Di sisi lain, Lita mengatakan, sejak awal Jala PRT sudah merekomendasikan hal serupa. Namun, pemerintah menolak ratifikasi Konvensi ILO 189 karena fokus ingin mengesahkan RUU PPRT terlebih dahulu.
“Kalau menunggu ratifikasi lebih lama lagi (pengesahan RUU PPRT), sementara PRT dalam situasi darurat,” tutur Lita.
Menurut Lita, isi Konvensi ILO 189 bisa menjadi acuan dalam pembentukan RUU PPRT. “Seperti Filipina (yang) mengacu 75% dari isi konvensi dan berbagai negara lain juga demikian,” katanya.
Sementara itu, Eva mengatakan, pada dasarnya ratifikasi Konvensi ILO 189 penting. Akan tetapi, pemerintah dan pengusaha tidak mau. Sebab, konsekuensinya berat jika PRT disamakan dengan ketentuan yang ada di UU Ketenagakerjaan.

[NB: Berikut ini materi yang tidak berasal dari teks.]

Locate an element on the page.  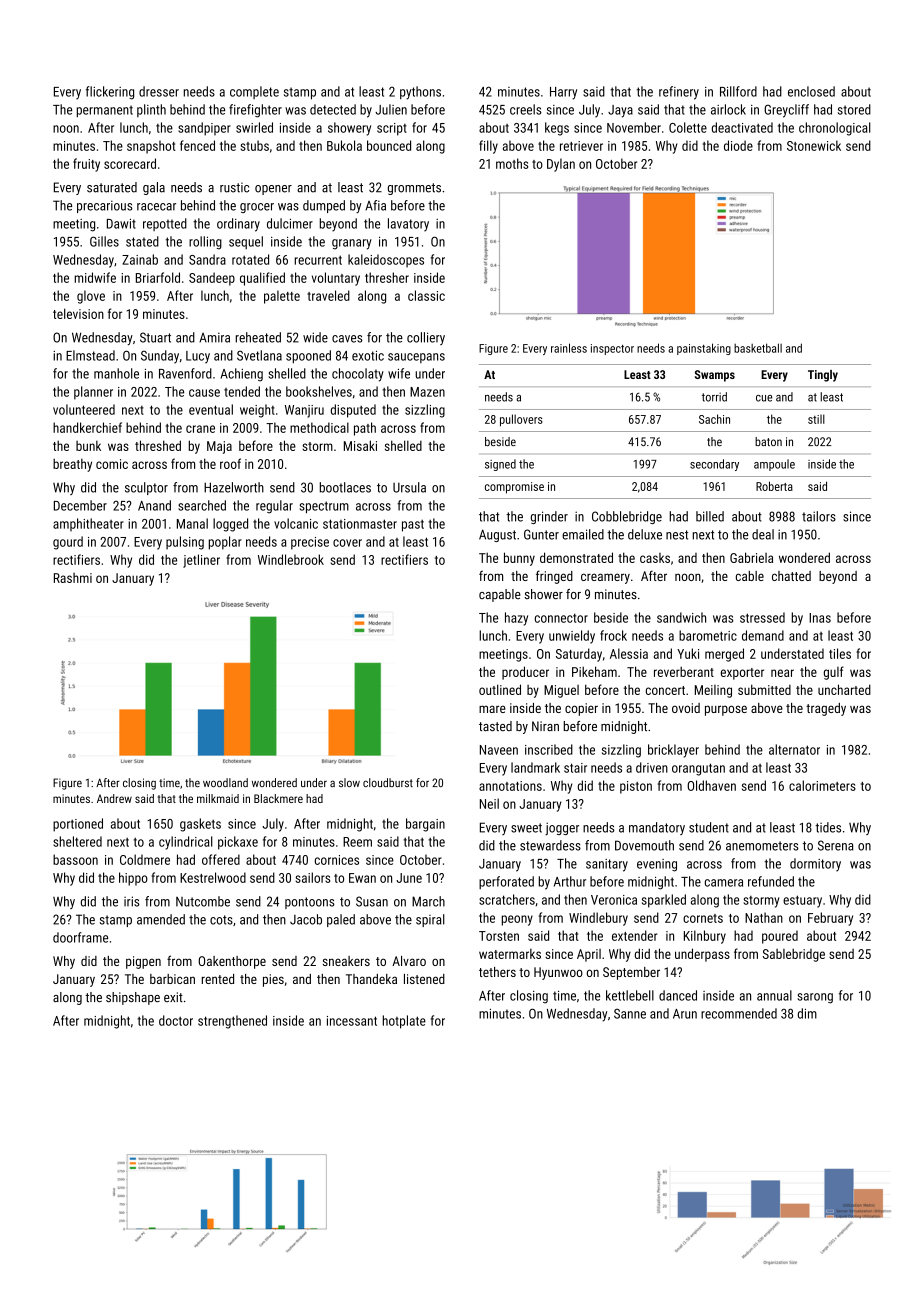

“Misalkan, liburnya harus mengikuti kalender nasional. Jam kerja 9 pagi sampai 5 sore. Nah, PRT kita kan enggak bisa seperti itu karena juragannya ada yang kerjanya pagi, ada yang malam. Kan enggak fleksibel,” katanya.
Lalu, kata Eva, pemerintah menjawab dengan Peraturan Menteri Ketenagakerjaan (Permenaker) Nomor 2 Tahun 2015 tentang Perlindungan PRT. “Itu karena tidak mau ratifikasi konvensi,” kata dia.
Eva menjelaskan, jika meminta ratifikasi Konvensi ILO 189 sekarang, hal itu sama saja mengganjal pengesahan RUU PPRT jadi undang-undang. Ia menerangkan, meski standar RUU PPRT tak setinggi ILO 189, tetapi beberapa poin yang ada di konvensi tersebut sudah masuk di dalam RUU PPRT.
“Sehingga sebetulnya, konten di Konvensi ILO 189 itu 70% sudah ada di PPRT,” katanya.